In our practice, we hear our clients often say this to us.  Sometimes they don’t reach out to us until they’ve invested heavily into data engineering.  Too often these types of misconceptions, unfortunately, lead to lost money and time for startups. Let’s look at a couple of examples.

We had one client ask for a statistical analysis on an intervention study.  The end goal was to determine the efficacy of the intervention sessions on several cohorts over time.  They had a group of interns create a simple web app to collect feedback pre and post-intervention. They had 2 years’ worth of data on 5-10 cohort groups with about 15-30 people per group.  The developers were told to make sure individual responses would remain anonymous.

Unfortunately, the developers did not consider that to do a proper statistical analysis, we would still need to be able to link responses to each individual.  We don’t need to know the person’s details, just that response A and response B correspond to the pre and post-response of a certain person.  Because of this oversight, we could not perform any substantial analysis.  Very disappointing considering a couple of hours of a statistician’s time in the early stages of development would have prevented 2 years of study from going to waste.

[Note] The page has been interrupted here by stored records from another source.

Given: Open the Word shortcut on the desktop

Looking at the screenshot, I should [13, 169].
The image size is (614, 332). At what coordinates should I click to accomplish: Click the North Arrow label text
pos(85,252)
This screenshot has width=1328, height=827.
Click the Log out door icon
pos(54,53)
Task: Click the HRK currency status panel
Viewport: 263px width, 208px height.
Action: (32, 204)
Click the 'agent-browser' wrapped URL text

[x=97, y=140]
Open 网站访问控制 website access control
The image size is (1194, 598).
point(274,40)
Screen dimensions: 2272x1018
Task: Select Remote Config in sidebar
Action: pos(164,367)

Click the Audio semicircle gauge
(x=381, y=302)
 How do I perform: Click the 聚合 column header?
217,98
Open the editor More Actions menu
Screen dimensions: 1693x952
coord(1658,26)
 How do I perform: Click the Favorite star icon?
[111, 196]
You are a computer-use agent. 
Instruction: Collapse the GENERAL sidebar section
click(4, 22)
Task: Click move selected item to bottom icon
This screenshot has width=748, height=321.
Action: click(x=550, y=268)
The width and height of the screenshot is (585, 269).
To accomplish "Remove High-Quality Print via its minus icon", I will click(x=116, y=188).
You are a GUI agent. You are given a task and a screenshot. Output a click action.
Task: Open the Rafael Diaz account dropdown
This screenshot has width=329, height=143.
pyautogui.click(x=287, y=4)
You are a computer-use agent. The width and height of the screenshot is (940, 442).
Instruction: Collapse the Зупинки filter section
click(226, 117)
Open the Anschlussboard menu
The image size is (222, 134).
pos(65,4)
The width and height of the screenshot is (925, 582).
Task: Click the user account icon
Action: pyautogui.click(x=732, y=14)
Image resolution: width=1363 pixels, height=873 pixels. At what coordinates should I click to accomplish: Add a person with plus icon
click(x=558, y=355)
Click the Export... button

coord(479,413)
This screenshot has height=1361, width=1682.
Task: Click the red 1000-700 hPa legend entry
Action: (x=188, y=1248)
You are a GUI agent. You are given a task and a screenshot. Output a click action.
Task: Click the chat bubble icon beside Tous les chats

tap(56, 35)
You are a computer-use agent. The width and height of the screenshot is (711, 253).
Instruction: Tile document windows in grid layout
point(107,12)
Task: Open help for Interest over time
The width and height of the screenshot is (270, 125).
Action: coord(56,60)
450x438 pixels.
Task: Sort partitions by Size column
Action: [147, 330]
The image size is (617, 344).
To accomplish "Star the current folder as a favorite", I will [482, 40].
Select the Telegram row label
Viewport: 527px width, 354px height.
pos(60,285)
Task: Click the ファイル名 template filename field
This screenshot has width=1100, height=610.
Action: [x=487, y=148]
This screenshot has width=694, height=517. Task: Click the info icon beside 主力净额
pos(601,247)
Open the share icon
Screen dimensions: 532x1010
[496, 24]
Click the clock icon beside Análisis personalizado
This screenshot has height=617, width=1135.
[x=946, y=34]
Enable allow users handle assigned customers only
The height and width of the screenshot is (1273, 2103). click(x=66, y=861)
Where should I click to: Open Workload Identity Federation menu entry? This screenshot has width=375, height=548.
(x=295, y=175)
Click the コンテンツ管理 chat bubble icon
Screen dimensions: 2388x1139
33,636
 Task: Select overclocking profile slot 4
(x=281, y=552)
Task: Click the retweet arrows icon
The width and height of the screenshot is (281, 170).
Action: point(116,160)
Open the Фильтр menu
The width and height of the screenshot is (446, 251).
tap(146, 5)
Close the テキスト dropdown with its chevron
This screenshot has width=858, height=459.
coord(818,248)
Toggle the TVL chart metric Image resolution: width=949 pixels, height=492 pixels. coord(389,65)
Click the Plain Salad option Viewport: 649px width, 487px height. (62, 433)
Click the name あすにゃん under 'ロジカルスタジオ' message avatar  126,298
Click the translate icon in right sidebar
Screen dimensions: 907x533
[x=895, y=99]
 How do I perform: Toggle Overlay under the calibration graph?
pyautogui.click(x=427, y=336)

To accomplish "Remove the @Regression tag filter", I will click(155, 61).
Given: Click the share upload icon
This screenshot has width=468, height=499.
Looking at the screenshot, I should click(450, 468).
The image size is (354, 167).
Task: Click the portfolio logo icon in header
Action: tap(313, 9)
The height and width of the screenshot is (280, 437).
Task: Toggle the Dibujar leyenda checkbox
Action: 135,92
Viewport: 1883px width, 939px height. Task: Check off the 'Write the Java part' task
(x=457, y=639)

Let’s look at another example.  An early-stage startup in the e-commerce space asked us to develop an AI system that would continuously look for product development opportunities.  For the input data, they wanted to create a big data web scraping system to collect product data.  We cautioned them against this approach for several reasons.  First, this effort was not aligned with their core business function.  Second, there were already established companies in this space and it would be cheaper to pay for access to that data.  Third, they did not know what data to grab and what the value of the information was.  

Unfortunately, they did not heed our warning and went ahead with the project.  One year later, they were spending several tens of thousands a month to support the infrastructure of their project with the vast majority of data being irrelevant for any analysis.  Eventually, they ended up deleting a year’s worth of data scraping.  

Here’s the takeaway.  Don’t expect to go through a big data engineering effort to collect data and expect that a data scientist can come at the end and work magic.  It’s very important to have data scientists, statisticians, or data analysts be part of the initial planning of any data engineering effort.  Just a few hours of their time can prevent a large waste of effort and costs.  

Here’s an extra insight for startups.  Don’t just collect data without thinking through the value.  What are you going to do with it?  You can’t use the same approaches that Google or Facebook use. You need to be focused on efficient testing of ideas or models and actionable analysis.